H&M is creating digital clones of 30 real models for an upcoming campaign, enabling AI-generated imagery that can be styled and posed without traditional photoshoots. Using the digital twins, the shoot can be executed without stylists, make-up artists, or even photographers while ensuring the models retain ownership and compensation rights for their digital twins.
Old Navy is testing radar-powered AI across its 1,200 U.S. stores. This system will provide real-time inventory tracking, enabling employees to quickly locate products and restock shelves, enhancing the overall shopping experience. It will also help to inform inventory decisions and reduce stockouts and overstocking at individual stores.

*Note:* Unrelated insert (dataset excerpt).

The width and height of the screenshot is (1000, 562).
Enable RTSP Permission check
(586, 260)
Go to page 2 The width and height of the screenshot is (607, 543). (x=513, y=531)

Alibaba and BMW are developing an Intelligent Personal Assistant that will feature two AI agents—Travel Companion and Car Genius—capable of providing personalized services like restaurant recommendations and real-time navigation. It will use natural commands rather than touch screens, including gesture recognition, eye tracking, and body position awareness.
Amazon is testing Interests AI and Health AI, two groundbreaking tools that use conversational AI to curate product recommendations and provide medical guidance. It uses an LLM to translate everyday phrases into queries that traditional search engines can turn into product recommendations.
The initiatives signal Amazon's aggressive push to integrate generative AI across its e-commerce and healthcare platforms.
Sauce, a leading first-party delivery platform, launches an AI-powered customer retention system that automatically generates personalized promotions and order suggestions. The module promises restaurants a 30-50% increase in orders by using advanced AI to analyze customer preferences and craft targeted re-engagement strategies.
Cornerstone is transforming corporate training to create personalized learning simulations, creating 30-minute training simulations in about 10 minutes. The system features intelligent virtual mentors with real-time multilingual capabilities, enabling companies to rapidly develop immersive training experiences that adapt to individual learning styles.
Oracle’s new tool lets enterprises build autonomous agents trained on internal workflows—think customer support, finance ops, HR tasks—using pre-built templates paired with natural language prompts.
Epoch AI published the GATE (Growth and AI Transition Endogenous) model, designed to analyze the economic impacts of AI-driven automation. It predicts trillion‐dollar infrastructure investments, 30% annual growth, and full automation within decades. If you’re not convinced, it lets you tweak the scenarios in an interactive sandbox environment.
If you’re wondering why your timeline was filled with Ghibli-style avatars all of a sudden, it’s thanks to OpenAI’s step-change improvement in image generation. Users can describe an image in ChatGPT, and GPT-4o will generate it within a minute.
Anthropic’s chatbot can now search the web in real-time, having previously been self-contained. Unlike traditional search engines that give you a list of links, Claude delivers them in a conversational format. For knowledge workers, this could mean hours saved reviewing information manually.
Elon Musk’s AI startup xAI has acquired the social media platform X in an all-stock transaction. The company has already begun to integrate xAI's Grok chatbot into the social network, using X's vast user data for training.
The chatter among AI researchers last week was around Moore’s Law for AI Agents, signalling the length of tasks that AI can do is doubling about every 7 months. They’re mostly software tasks and cover >50% success rate—so there are still performance limitations.
Nonetheless, some suggest the long-term trendline probably underestimates current and future progress due to the test-time compute. Hold onto your hats!
AI models struggle with basic time-reading tasks, getting analog clock and calendar questions wrong up to 80% of the time. Researchers from the University of Edinburgh found that while AI excels at complex reasoning, reading hands of a clock remains a significant challenge, highlighting critical gaps in visual perception and numerical reasoning.
Invisible, trusted to train 80% of leading foundation models, helped You.com rate 20,000 AI answers to see which were actually on point. That led to a 70% jump in relevant news results and vastly improved user experience. Need help with your AI?
Researchers at the University of Edinburgh have built a robot that can navigate a real kitchen and make a cup of coffee—no pre-programmed steps, just natural commands and real-world improvisation. It responds to voice prompts, adapts when objects move, and even finds the mug on its own. A small but meaningful step toward AI systems that can operate in unpredictable, human environments. Your next intern? Maybe not yet—but it’s closer than you think.